In 2019, the joint-stock company BOSPHORUS Development was founded in Ukraine. Mehmet Vahit Saçaklıoğlu, a representative of the third generation of the Saçaklıoğlu family, became the founder and chairman of the supervisory board of the company.

Also in 2019, the Istanbul Tower 205 skyscraper was built, which is the tallest office building in Turkey. Metal Yapı Konut and Yesil GYO (a real estate investment fund) were the investors and developers of the project, and Skidmore, Owings & Merrill (SOM) was responsible for the implementation of architectural solutions.

Istanbul Tower 205 received the «Best Office in Progress» award in the «Sign of the City» competition from the Hürriyet newspaper and the European Property Awards in two categories: «Best Commercial Tall Building» and «Best Office Development».

In April 2021, the Ukrainian creative agency Brain Tank created a new identity for BOSPHORUS Development.

In 2022, BOSPHORUS Development focused on its first project in Kyiv. However, in connection with the full-scale Russian invasion of Ukraine, the company suspended construction work and directed its efforts to humanitarian aid.
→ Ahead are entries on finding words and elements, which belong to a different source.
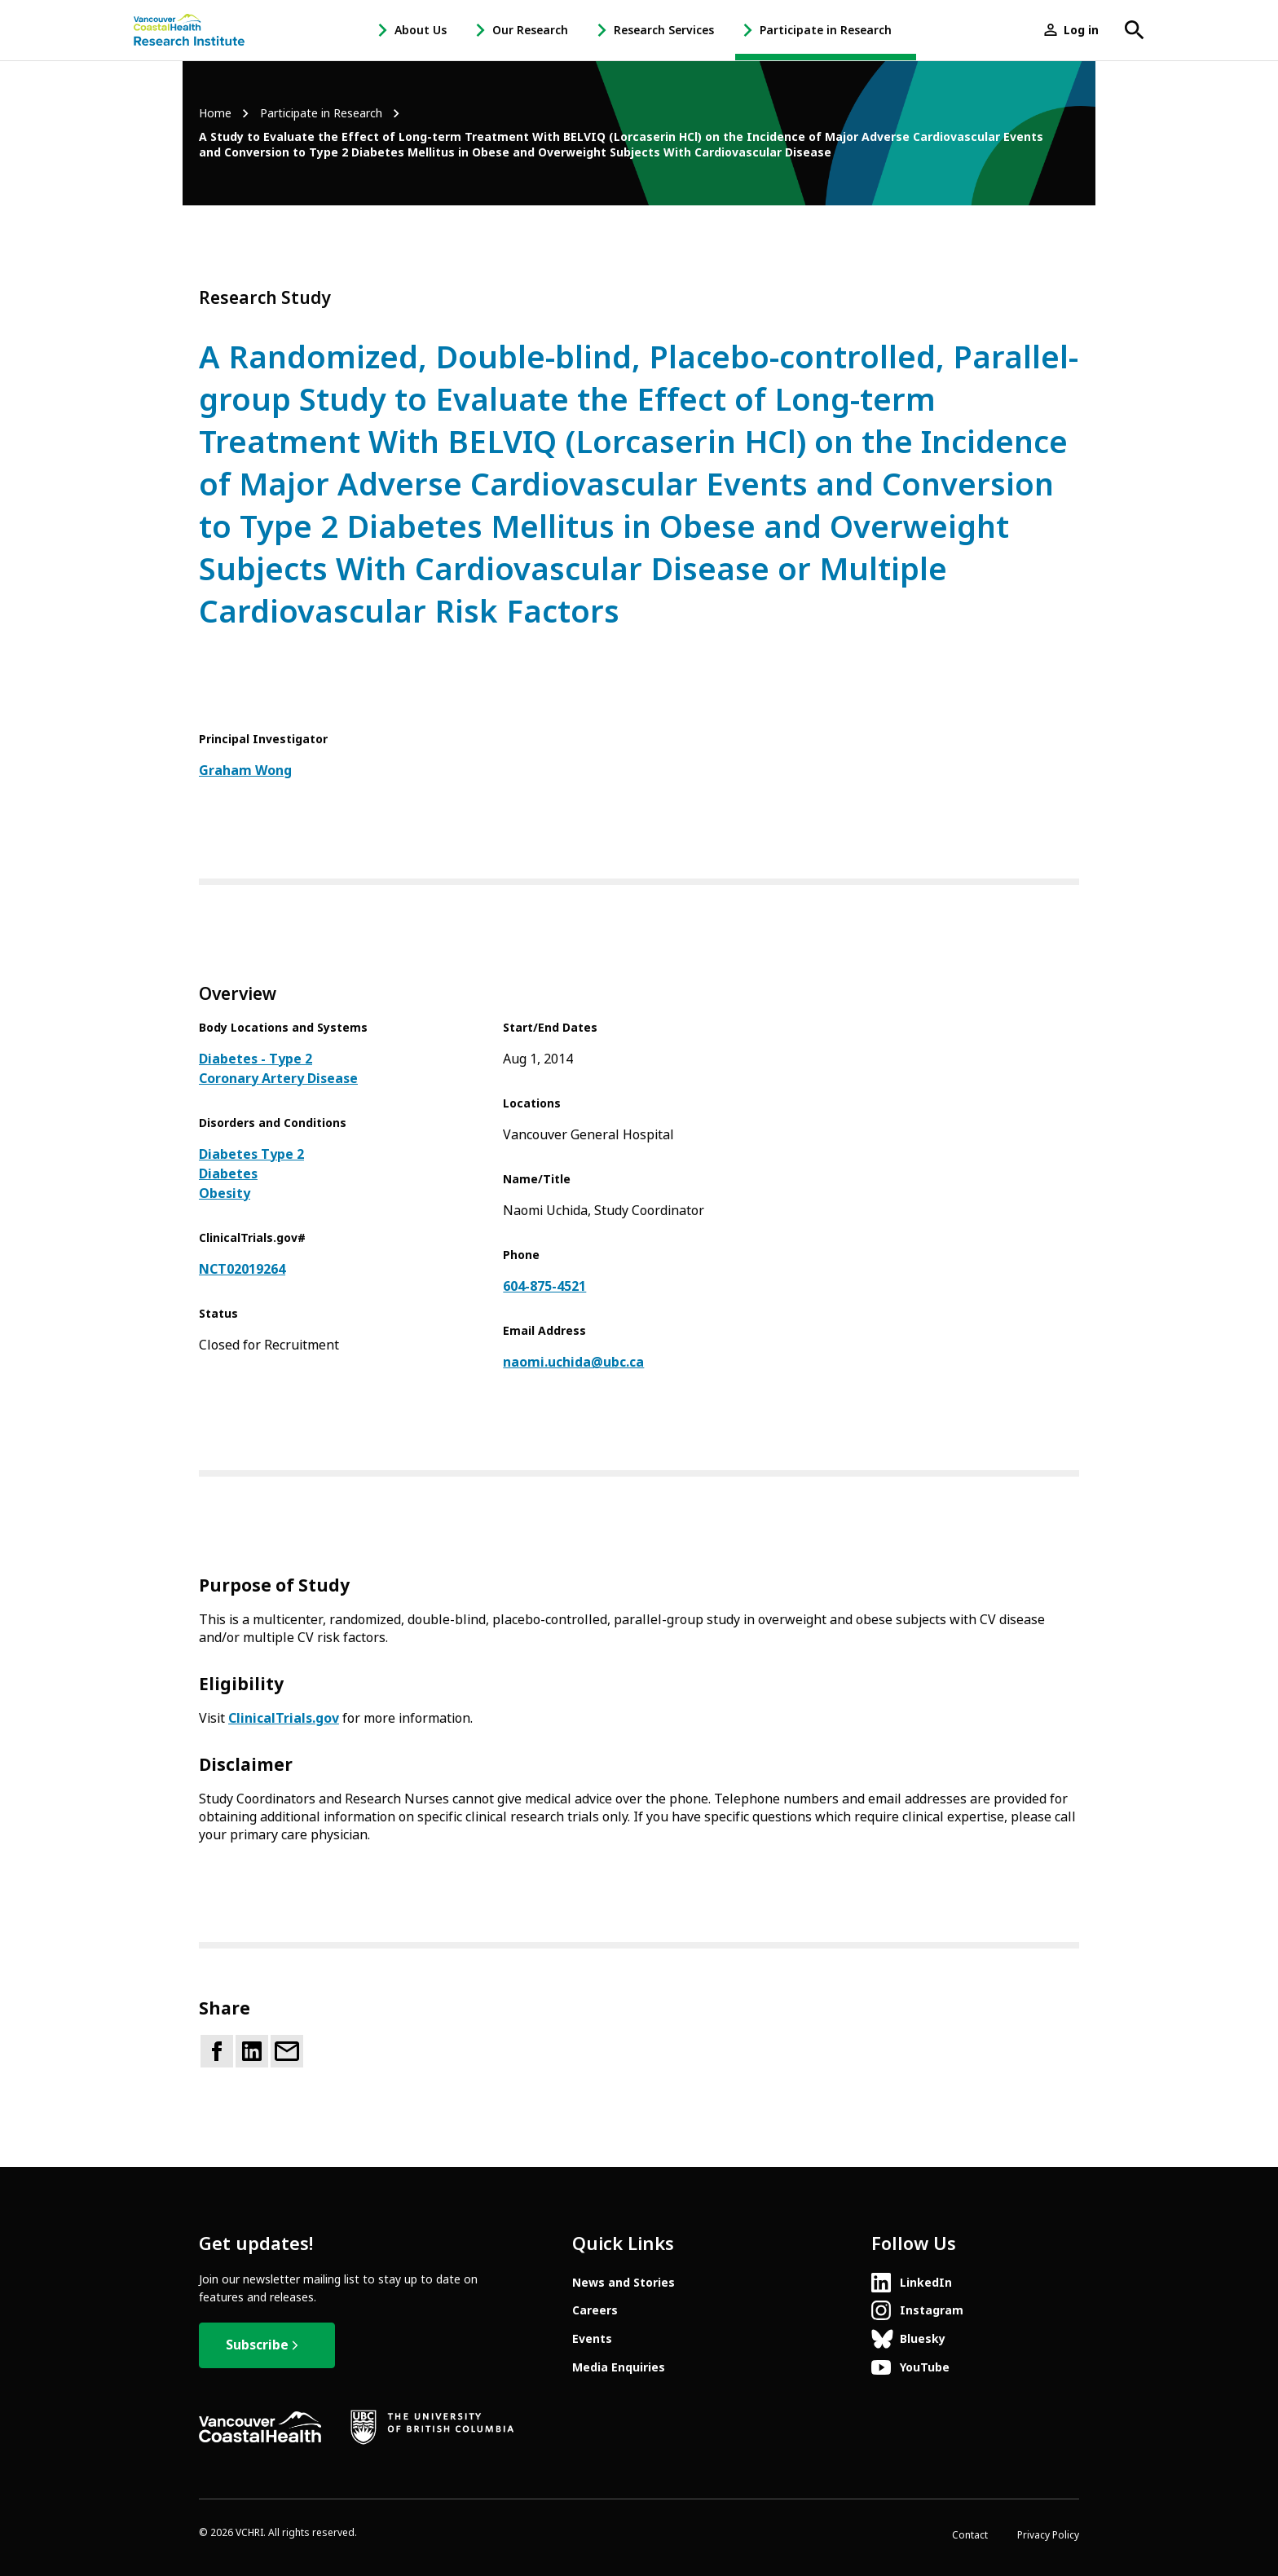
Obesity (224, 1193)
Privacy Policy (1048, 2535)
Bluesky (922, 2339)
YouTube (925, 2367)
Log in (1081, 30)
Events (592, 2339)
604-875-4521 (544, 1286)
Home (215, 113)
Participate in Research (826, 30)
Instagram (931, 2310)
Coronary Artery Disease (278, 1078)
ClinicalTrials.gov (283, 1718)
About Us (420, 30)
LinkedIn (926, 2282)
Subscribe (257, 2345)
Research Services (664, 30)
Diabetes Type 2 (251, 1154)
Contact (970, 2535)
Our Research (530, 30)
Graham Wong (245, 770)
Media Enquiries (618, 2367)
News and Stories (623, 2282)
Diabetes (228, 1174)
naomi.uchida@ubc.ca (573, 1362)
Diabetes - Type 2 (255, 1059)
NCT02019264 (242, 1269)
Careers (595, 2310)
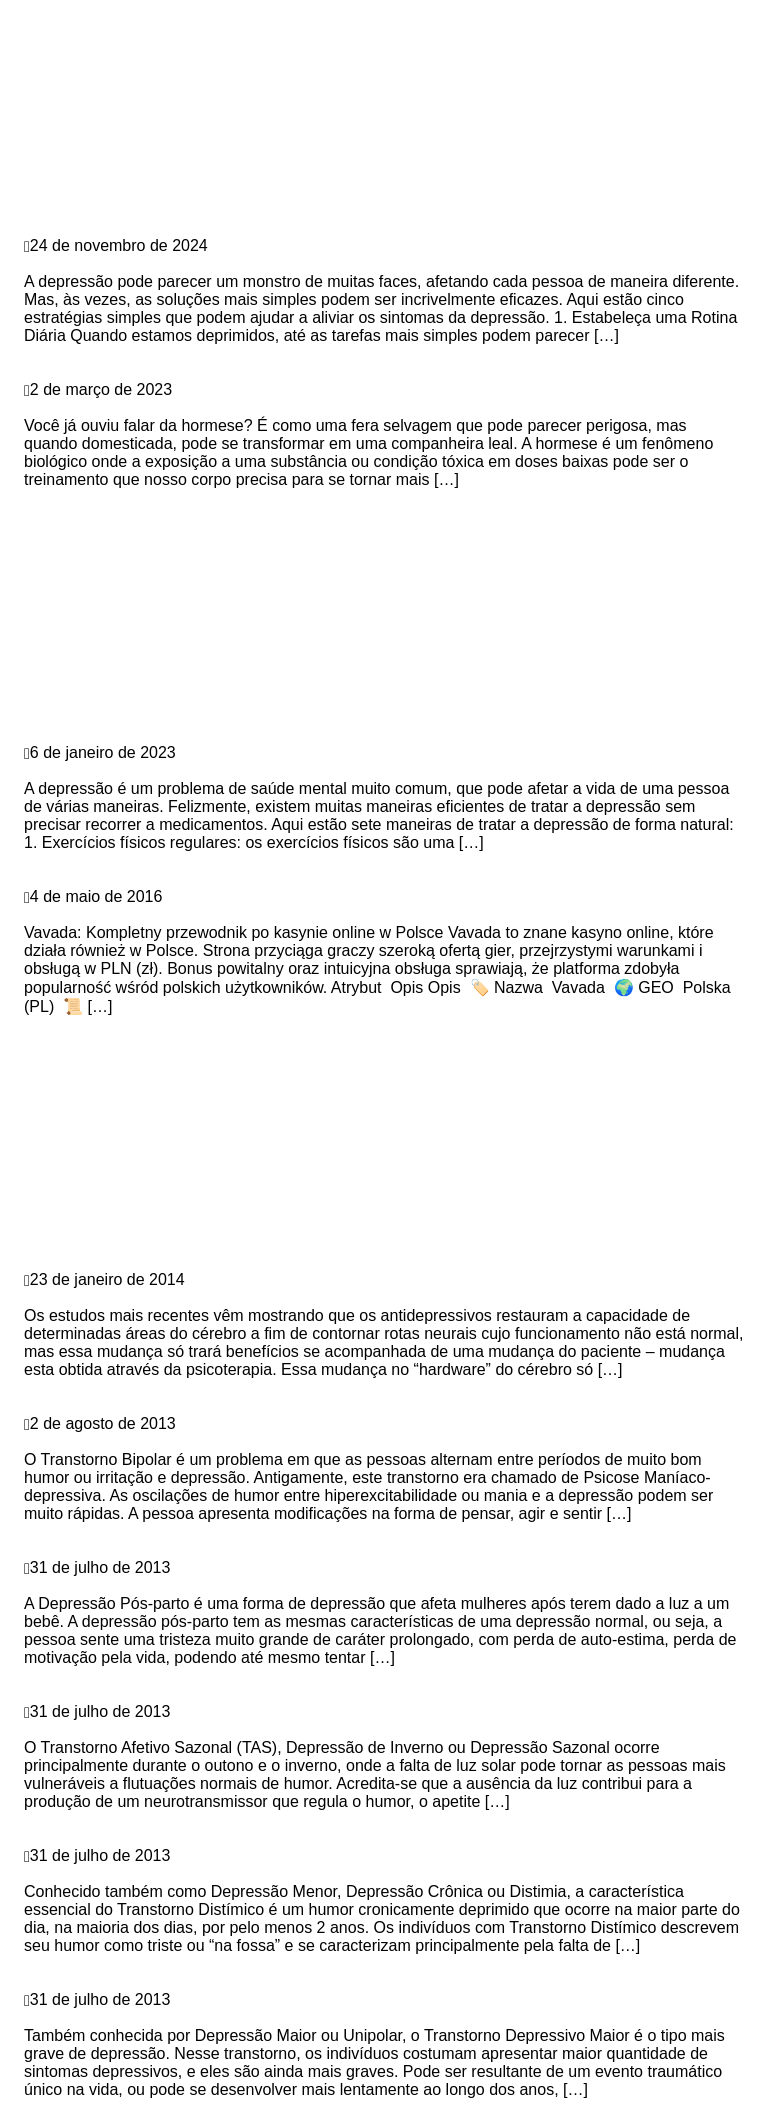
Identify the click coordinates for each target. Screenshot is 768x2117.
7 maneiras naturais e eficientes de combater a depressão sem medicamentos (320, 770)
In October 2022, BOSPHORUS Development was part of the delegation representing Ukraine at Expo Real in Munich.

On May 11, 2023, the architectural and construction business forum «Rebuilding the country. A strategy of change for architects, developers and builders», where BOSPHORUS Development acted as a partner of the event, which brought together more than 4,000 guests.

In June 2023, in partnership with RIEL company BOSPHORUS Development started building the first residential complex of business class Maxima Residence in Pechersk district of Kyiv, Ukraine.